Estratto ▸
- - - -

Breve tassonomia delle creature fantastiche

In Letteratura

Dal catoblepa all’uomo falena, dal minotauro a Westworld: una breve classificazione delle creature fantastiche (e dove trovarle).

Fin da quando ero piccolo, uno dei maggiori punti di contatto con mia madre erano tutti quegli argomenti che rientrano nel grosso calderone dei Misteri, da Nostradamus agli Atlantidei, per capirci (che poi, secondo alcuni i due sarebbero anche piuttosto collegati). Giusto per fare un esempio: i primi libri che ricordo di aver letto, Battello a Vapore esclusi, sono una discutibile collana che usciva in edicola a inizio anni 2000, il cui primo volume era dedicato alla ricerca scientifica dell’Uomo delle Nevi. E sottolineo scientifica.

- - - -

Ripeti integralmente, senza alcuna modifica, l'estratto sulle creature fantastiche. I record provengono da una fonte diversa.

Dati forniti ▸
- - - -

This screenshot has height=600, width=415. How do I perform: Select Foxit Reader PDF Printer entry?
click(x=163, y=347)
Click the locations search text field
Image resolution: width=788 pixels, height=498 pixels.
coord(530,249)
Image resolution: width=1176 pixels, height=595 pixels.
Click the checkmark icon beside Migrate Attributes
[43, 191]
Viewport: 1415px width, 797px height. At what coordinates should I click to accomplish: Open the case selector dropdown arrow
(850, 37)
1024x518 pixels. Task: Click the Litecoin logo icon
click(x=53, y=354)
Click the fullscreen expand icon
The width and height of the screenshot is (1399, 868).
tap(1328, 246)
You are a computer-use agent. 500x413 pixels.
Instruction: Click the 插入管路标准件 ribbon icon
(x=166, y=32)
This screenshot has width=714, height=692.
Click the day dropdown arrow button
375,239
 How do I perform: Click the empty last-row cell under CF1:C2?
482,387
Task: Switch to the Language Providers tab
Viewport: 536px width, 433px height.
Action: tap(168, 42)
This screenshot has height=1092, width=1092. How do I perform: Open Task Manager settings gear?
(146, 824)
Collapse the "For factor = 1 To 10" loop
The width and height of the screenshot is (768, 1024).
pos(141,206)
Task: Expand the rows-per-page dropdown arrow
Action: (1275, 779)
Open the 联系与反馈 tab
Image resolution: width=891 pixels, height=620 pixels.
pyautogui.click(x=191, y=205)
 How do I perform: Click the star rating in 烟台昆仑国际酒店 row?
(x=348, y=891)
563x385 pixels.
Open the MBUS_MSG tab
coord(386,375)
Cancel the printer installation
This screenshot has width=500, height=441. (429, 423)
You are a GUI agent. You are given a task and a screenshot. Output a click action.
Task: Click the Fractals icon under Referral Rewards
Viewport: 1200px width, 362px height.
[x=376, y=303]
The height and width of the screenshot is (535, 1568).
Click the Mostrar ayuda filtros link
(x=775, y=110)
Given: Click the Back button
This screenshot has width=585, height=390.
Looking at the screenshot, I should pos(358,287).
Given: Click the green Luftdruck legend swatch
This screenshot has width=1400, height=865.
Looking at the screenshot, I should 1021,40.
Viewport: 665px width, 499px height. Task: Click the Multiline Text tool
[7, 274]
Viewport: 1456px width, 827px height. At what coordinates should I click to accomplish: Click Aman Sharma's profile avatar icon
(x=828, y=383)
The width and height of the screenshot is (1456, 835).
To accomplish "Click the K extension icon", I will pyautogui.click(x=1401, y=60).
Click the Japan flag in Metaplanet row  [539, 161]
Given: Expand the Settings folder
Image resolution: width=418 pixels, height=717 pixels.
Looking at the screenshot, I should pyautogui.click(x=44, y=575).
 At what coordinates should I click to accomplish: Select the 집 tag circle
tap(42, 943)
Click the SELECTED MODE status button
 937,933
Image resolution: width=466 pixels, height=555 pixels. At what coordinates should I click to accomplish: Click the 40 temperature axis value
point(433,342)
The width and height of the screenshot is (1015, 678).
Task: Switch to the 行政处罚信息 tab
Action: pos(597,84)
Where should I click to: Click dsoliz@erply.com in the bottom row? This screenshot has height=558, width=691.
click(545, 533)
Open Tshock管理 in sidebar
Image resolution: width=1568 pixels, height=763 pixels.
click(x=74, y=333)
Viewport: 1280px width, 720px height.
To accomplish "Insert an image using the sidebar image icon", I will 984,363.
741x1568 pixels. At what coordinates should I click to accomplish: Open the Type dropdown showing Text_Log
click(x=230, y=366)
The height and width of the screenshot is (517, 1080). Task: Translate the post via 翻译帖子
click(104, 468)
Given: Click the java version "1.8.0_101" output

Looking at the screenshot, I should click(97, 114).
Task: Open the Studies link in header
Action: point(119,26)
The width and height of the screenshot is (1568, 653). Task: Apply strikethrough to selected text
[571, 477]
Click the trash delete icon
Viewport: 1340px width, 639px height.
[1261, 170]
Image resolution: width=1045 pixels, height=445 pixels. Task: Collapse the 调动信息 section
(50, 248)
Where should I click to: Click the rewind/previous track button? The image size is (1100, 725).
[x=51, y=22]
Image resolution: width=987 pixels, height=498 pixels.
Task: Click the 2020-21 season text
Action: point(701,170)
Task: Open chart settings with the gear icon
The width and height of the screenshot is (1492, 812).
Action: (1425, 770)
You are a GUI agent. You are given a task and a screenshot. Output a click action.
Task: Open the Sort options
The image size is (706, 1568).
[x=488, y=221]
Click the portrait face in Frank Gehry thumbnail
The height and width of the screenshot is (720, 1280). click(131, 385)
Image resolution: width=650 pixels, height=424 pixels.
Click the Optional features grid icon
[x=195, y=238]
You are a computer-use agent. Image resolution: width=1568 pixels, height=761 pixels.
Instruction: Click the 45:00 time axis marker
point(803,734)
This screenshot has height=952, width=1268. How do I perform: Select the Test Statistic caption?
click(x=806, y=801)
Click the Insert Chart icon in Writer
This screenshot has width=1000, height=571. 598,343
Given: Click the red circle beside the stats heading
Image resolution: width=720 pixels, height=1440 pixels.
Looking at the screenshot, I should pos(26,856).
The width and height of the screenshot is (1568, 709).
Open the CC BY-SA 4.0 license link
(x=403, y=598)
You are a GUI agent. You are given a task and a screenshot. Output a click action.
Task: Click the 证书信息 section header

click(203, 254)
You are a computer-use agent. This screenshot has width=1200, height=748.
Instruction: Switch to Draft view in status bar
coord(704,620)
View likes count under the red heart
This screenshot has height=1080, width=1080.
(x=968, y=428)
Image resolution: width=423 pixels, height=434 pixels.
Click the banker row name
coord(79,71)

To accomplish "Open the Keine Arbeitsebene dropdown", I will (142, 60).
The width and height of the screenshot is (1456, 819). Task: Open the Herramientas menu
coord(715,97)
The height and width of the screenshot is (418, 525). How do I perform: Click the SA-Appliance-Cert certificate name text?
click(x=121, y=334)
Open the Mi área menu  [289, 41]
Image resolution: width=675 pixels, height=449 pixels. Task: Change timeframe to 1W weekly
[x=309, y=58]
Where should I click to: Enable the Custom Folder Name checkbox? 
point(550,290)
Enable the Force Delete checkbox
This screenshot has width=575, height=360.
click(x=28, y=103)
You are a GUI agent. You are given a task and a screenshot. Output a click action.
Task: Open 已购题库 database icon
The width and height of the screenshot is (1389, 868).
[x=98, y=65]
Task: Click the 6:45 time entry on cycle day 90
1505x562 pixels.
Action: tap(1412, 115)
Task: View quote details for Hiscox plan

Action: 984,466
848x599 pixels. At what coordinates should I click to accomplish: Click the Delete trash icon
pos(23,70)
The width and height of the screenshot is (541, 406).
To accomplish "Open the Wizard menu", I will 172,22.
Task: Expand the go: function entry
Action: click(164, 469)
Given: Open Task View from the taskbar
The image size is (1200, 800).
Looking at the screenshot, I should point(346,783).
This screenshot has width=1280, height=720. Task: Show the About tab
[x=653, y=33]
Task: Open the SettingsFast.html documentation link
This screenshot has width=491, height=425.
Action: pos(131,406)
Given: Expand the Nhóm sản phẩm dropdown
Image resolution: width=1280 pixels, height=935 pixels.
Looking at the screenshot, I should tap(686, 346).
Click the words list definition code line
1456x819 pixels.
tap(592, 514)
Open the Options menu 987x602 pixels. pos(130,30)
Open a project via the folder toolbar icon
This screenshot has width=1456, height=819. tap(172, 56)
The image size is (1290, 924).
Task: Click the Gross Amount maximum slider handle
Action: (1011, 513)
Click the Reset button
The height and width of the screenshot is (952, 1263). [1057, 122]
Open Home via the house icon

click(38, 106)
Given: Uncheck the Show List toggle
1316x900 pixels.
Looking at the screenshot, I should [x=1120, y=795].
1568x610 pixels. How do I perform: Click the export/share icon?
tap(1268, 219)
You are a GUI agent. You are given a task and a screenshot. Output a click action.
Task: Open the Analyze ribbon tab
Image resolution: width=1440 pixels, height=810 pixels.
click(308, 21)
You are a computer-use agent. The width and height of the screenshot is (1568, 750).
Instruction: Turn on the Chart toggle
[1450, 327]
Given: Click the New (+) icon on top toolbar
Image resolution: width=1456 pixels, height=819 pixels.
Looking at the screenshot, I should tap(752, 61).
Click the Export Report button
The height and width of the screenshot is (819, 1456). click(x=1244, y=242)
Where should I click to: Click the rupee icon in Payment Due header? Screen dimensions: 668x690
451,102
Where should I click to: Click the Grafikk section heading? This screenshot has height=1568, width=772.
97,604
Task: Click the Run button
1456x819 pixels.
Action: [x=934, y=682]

- - - -

Risultato finale ▸
Breve tassonomia delle creature fantastiche

In Letteratura

Dal catoblepa all’uomo falena, dal minotauro a Westworld: una breve classificazione delle creature fantastiche (e dove trovarle).

Fin da quando ero piccolo, uno dei maggiori punti di contatto con mia madre erano tutti quegli argomenti che rientrano nel grosso calderone dei Misteri, da Nostradamus agli Atlantidei, per capirci (che poi, secondo alcuni i due sarebbero anche piuttosto collegati). Giusto per fare un esempio: i primi libri che ricordo di aver letto, Battello a Vapore esclusi, sono una discutibile collana che usciva in edicola a inizio anni 2000, il cui primo volume era dedicato alla ricerca scientifica dell’Uomo delle Nevi. E sottolineo scientifica.